··· Text under study

The Ituri Self-Defense Popular Front (Front populaire d’autodéfense en Ituri), more commonly known as Zaïre-FPAC, is a decentralized Hema militant group or groups operating in the Democratic Republic of the Congo. They were formed in response to Cooperative for Development of the Congo (CODECO) expansions and the ongoing Ituri conflict. Very little is known about the group, their organizational structure, or members. It is a member of the Congo River Alliance. The group has committed several massacres and atrocities, and was "strongly condemned" by the United Nations in 2023 for their human rights abuses.

== Background ==

Throughout the 1900s and 2000s, there have been a series of long-standing and violent conflict between the Lendu people and the Hema people of the Ituri Province, in the Democratic Republic of the Congo(DRC). The conflict has resulted in many massacres carried out by local militias, most of which occurred during the Second Congo War. In 2019 and 2020, the Lendu militia Cooperative for Development of the Congo (CODECO) took part in a series of disarmament and peace talks, resulting in ceasefire agreements. However, various factions and splinter groups continued to operate after throughout the peace negotiations. Sometime during 2020, the Ituri Self-Defense popular group was created to resist the still-active CODECO forces. They described themselves as the protectors of the Hema people, and primarily operate in Djugu territory.

······
··· Provided data

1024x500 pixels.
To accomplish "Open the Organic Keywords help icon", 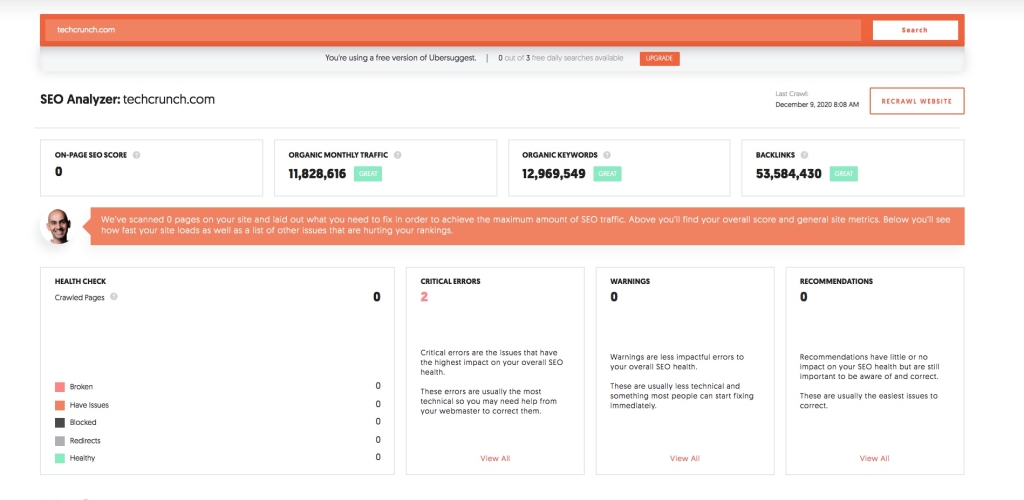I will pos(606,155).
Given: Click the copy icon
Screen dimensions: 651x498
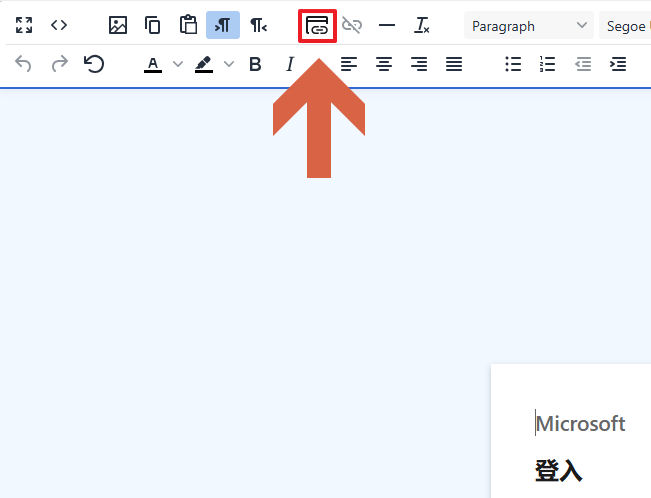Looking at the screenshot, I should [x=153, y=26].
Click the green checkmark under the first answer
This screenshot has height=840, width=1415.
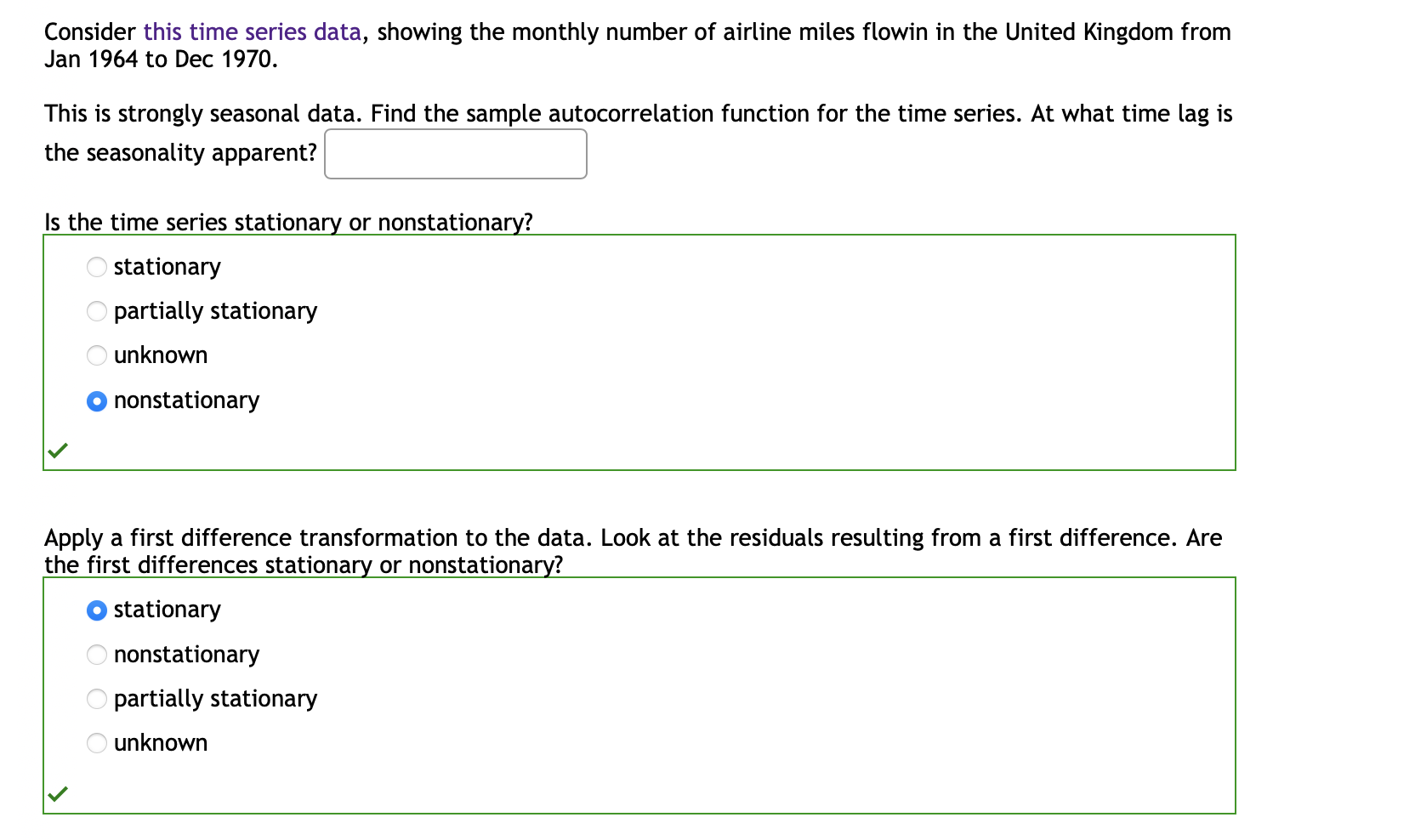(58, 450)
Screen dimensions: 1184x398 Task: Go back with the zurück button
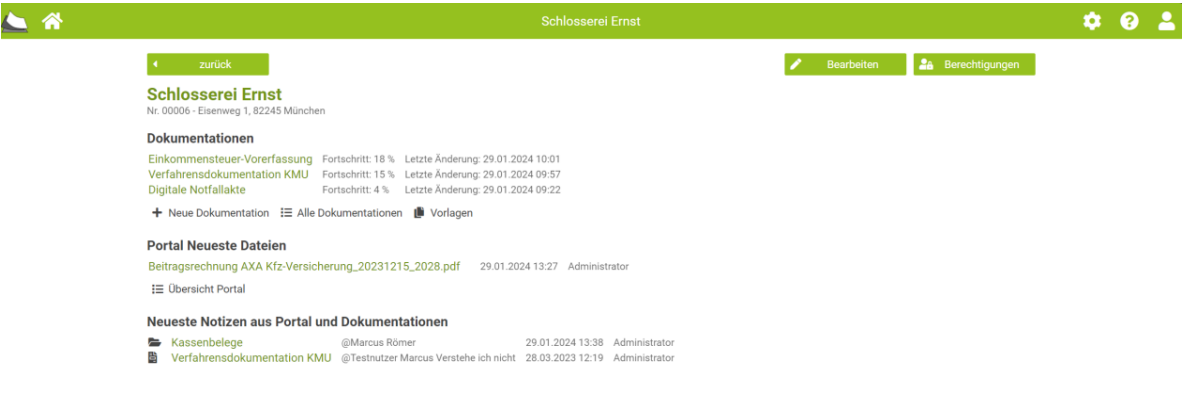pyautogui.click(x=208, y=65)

······

#### [Complete the following]
1 > Answer these questions from the passage on Zaïre-FPAC.
(a) Of which alliance is the group a member?
(b) In which territory does the group primarily operate?
(c) Which body "strongly condemned" the group in 2023?
2 > Copy the passage on Zaïre-FPAC from "The Ituri Self-Defense Popular Front" to "human rights abuses.", substituting "loosely organized" for "decentralized".

#### [Numbered answers]
1 >
(a) The Congo River Alliance.
(b) Djugu territory.
(c) The United Nations.

2 >
The Ituri Self-Defense Popular Front (Front populaire d’autodéfense en Ituri), more commonly known as Zaïre-FPAC, is a loosely organized Hema militant group or groups operating in the Democratic Republic of the Congo. They were formed in response to Cooperative for Development of the Congo (CODECO) expansions and the ongoing Ituri conflict. Very little is known about the group, their organizational structure, or members. It is a member of the Congo River Alliance. The group has committed several massacres and atrocities, and was "strongly condemned" by the United Nations in 2023 for their human rights abuses.